Prendete i Genesis prima maniera, aggiungete un po' di tecnica (sissignori) e levategli qualche rotella.
Anzi, mettete sul palco proprio Peter Gabriel, sgravato dagli anni, dalla barba e dalla sporta di insipida musica di beneficienza con cui si trastulla da troppo tempo.
Ripassate tutti i dischi degli Yes 'mezza' maniera, cioè non i primissimi: anzi, fate un passo in più. Abituatevi alle dimensioni oniriche di "Relayer" e ai suoni di "Yes Album". Il basso legnoso, gli assoli dall'eco isterico e sfuggente, la tastiera monumentale che trova sempre il modo di dire la sua.
Aggiungete passaggi rievocanti i Camel danzerecci e scanzonati di "Breathless" e "Rain Dances". Tenete però sempre ben presente che siamo nel 2008. E allora strafate, rimpinzate di tre quarti puro (sissì, quello del liscio, proprio quello da balera).
Avrete qualcosa come Into the Night.
Bene, ora mandateli in Svezia a farsi le ossa, in mezzo a un esercito di brutali vikingi growleggianti e tremendamente ostili. Traetene qualche riff aggressivo. Perchè la lezione del Prog Anni Settanta non va ripresa e ripetuta beceramente, ma rielaborata in chiave moderna e contaminata - con benefici - dai generi più disparati. Beh, preparatevi, perchè, visto che siamo in ballo, bisogna essere eclettici e sconfinare occasionalmente nel country, nel blues e - manco a dirlo - nella classica. Non dimenticatevi dunque di mutare umore diverse volte nell'arco di una sola canzone - passate da assorto a incazzato ad allegrissimo a distorto. Sì, distorto è un umore, soprattutto se ascoltate i Beardfish.
Insomma, detto tout court, siate pronti a tutto.
Lo siete? E allora ecco Sleeping in the Traffic, suite da niente meno che 35 minuti.

Sezione dati >>
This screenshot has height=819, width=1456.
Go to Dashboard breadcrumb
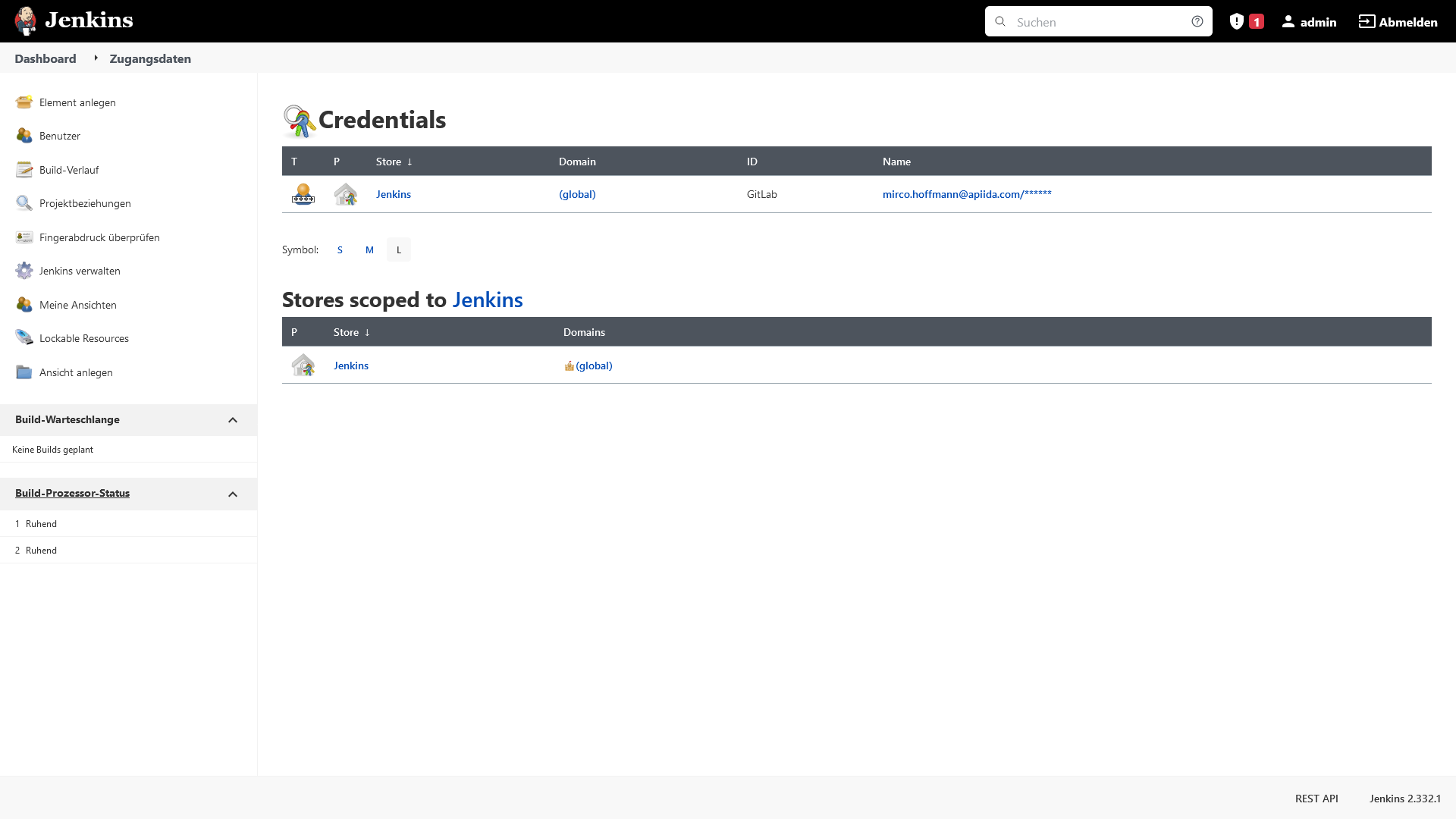[46, 58]
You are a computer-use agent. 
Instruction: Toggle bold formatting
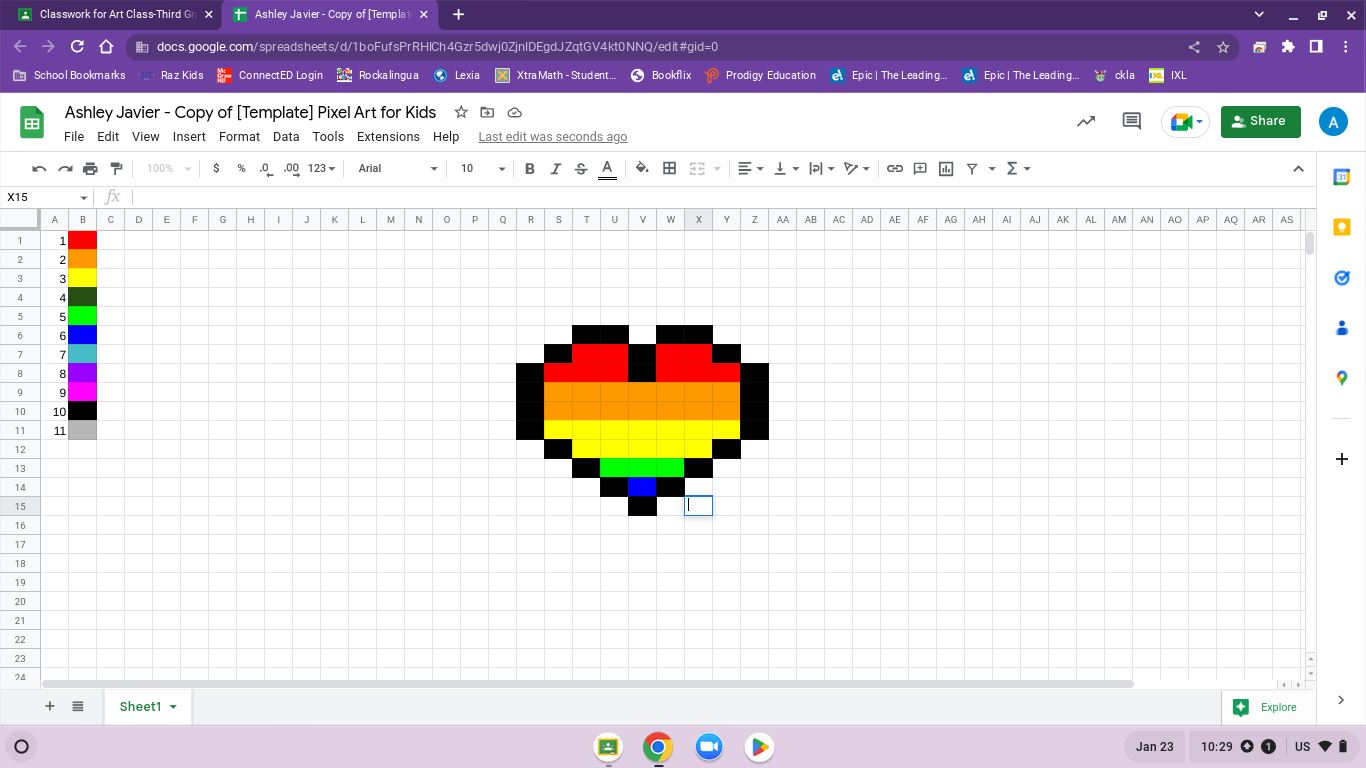(530, 168)
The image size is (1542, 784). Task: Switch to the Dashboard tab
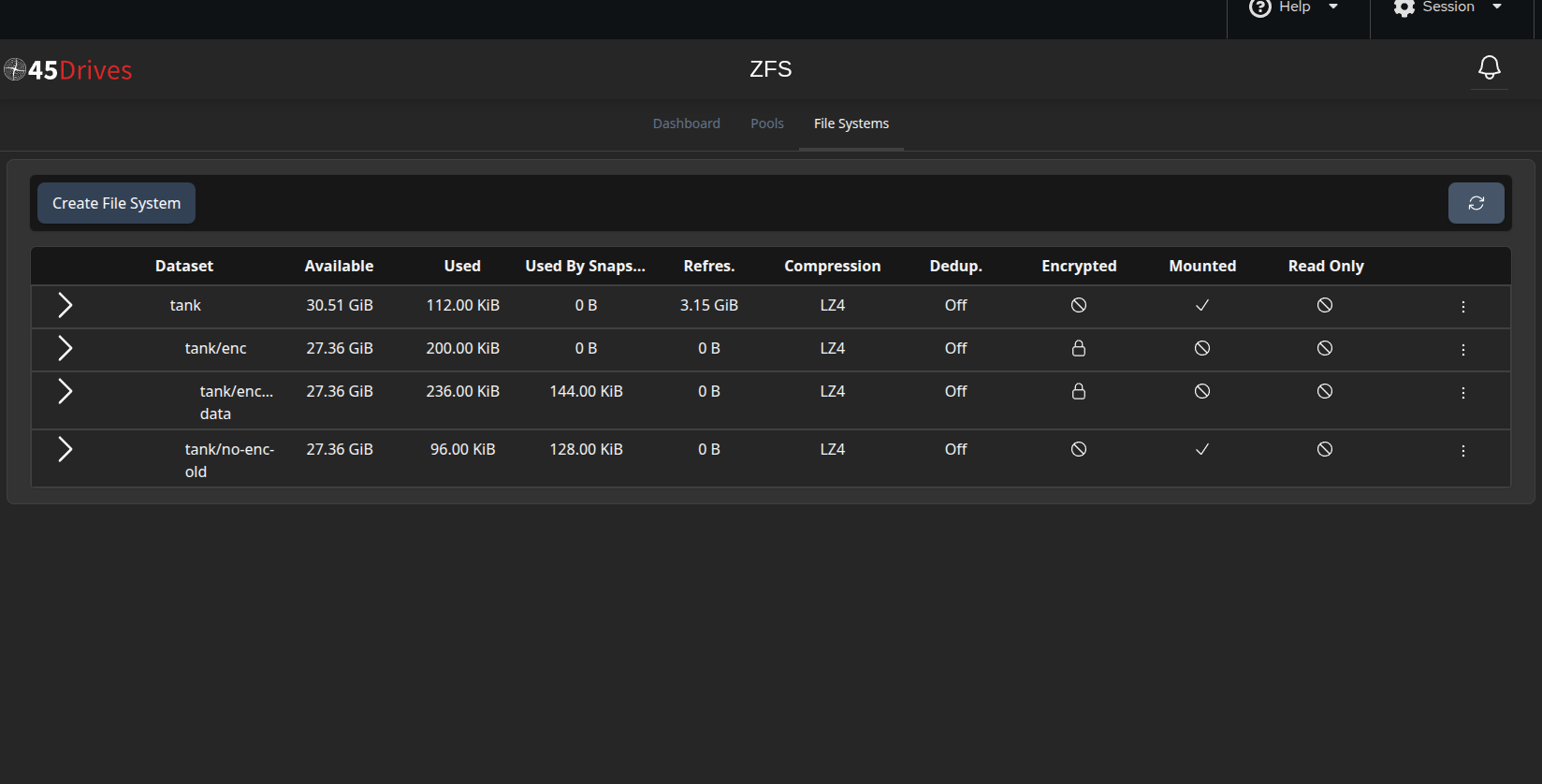pos(686,123)
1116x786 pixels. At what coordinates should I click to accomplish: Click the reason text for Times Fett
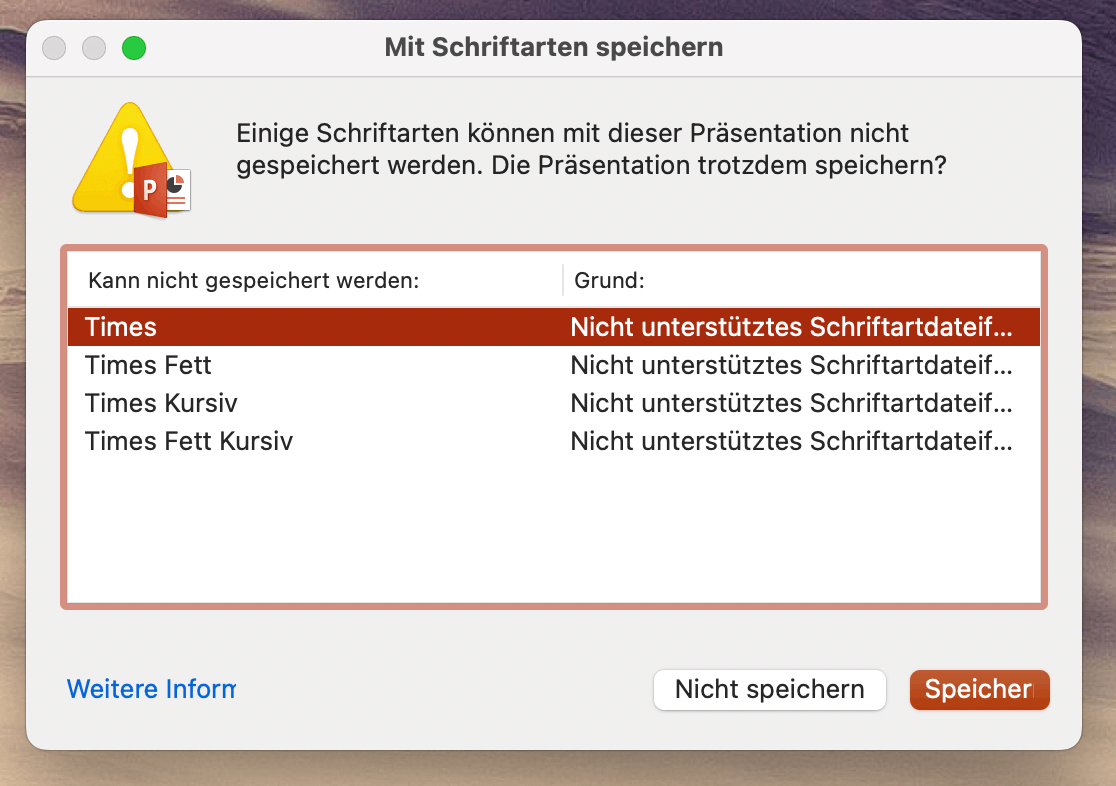pyautogui.click(x=791, y=365)
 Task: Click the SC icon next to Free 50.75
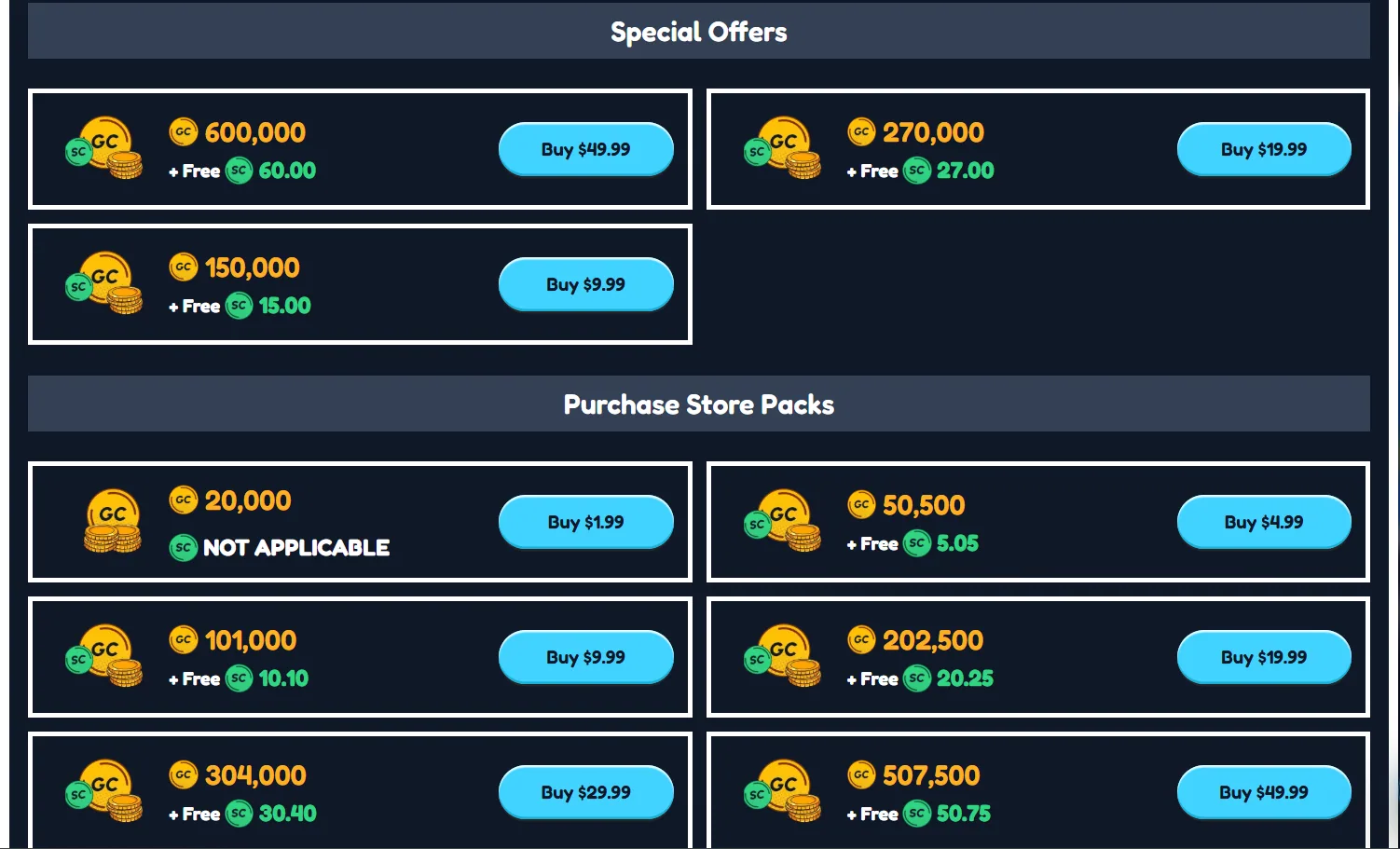[916, 814]
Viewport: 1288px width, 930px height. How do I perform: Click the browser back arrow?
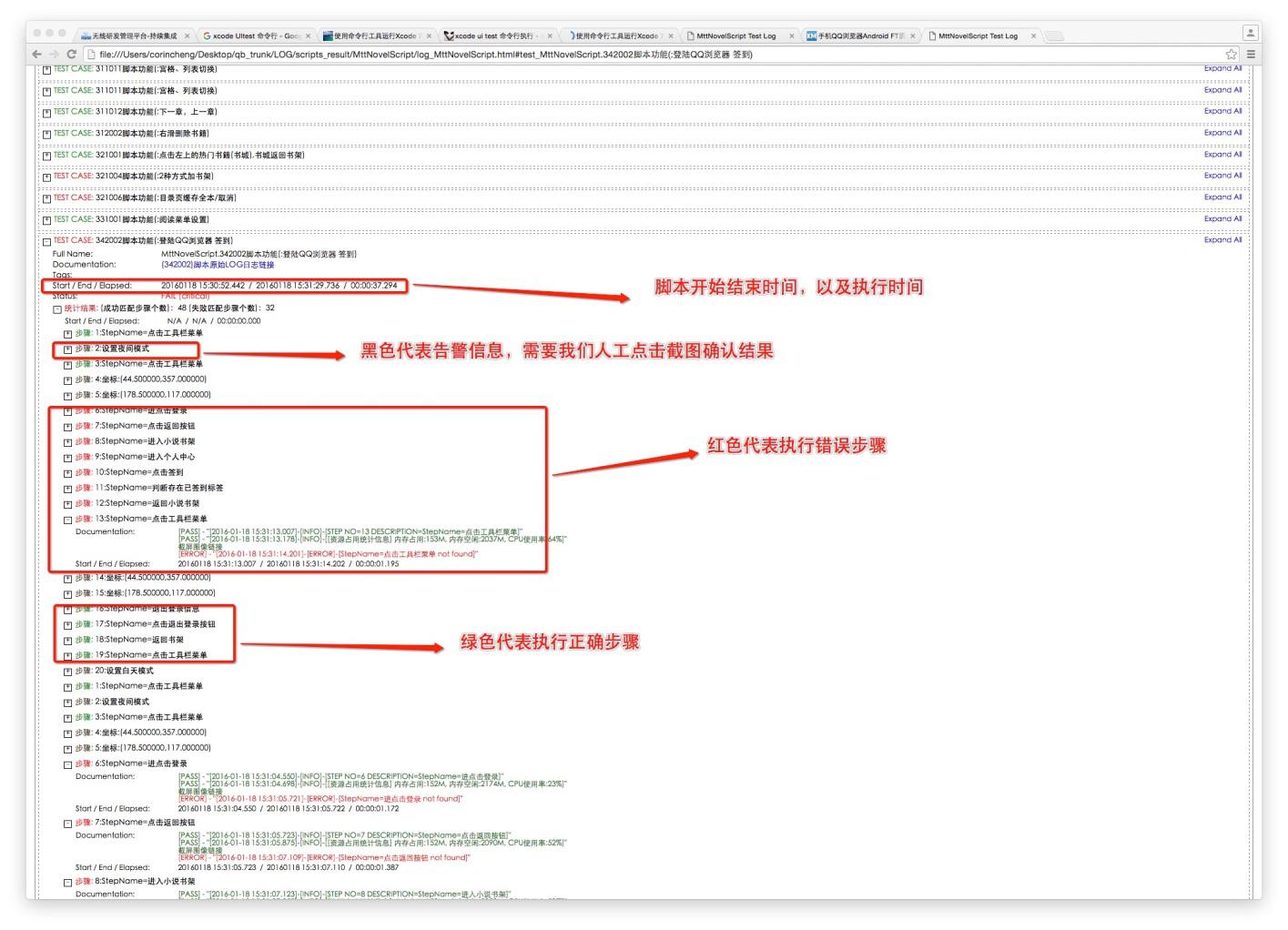pos(37,55)
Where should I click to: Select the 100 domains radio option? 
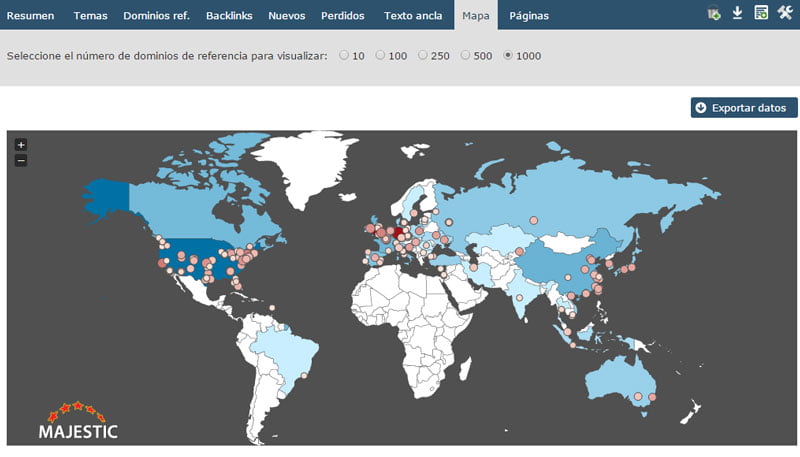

Esercizi da svolgere >>
A: Elenca tutti i titoli che nel testo selezionato compaiono tra virgolette doppie.
B: Prosegui il testo selezionato dal punto in cui si ferma.

Soluzioni >>
A: "Relayer", "Yes Album", "Breathless", "Rain Dances"

B:
Sappiate che naturalmente i testi hanno un ruolo fondamentale in questo lato del mondo: interminabili, eppure concentrati, spesso conditi con un'assurdità che sfiora il demenziale. Otterrete notevoli risultati, soprattutto perchè la leggerezza di alcune liriche compensa la trama intricata e impervia del cammino musicale. Disossate le frasi in sillabe che fanno a gara con l'accompagnamento: a volte potrà anche darvi fastidio, ma vi farà sorridere.
Non dimenticate di inserire - piuttosto spesso - suoni, effetti e voci che vi faranno sobbalzare ma aiuteranno a calarvi meglio nella parte (clacson, spari). A volte, il testo va semplicemente recitato. Ed ecco South of The Boarder, piccola divertentissima perla di prog hardrock.
Avete così l'idea del Nouvelle Progressive, il Progressive Totale, tecnica eccelsa che però, va detto, non sempre scalda il cuore.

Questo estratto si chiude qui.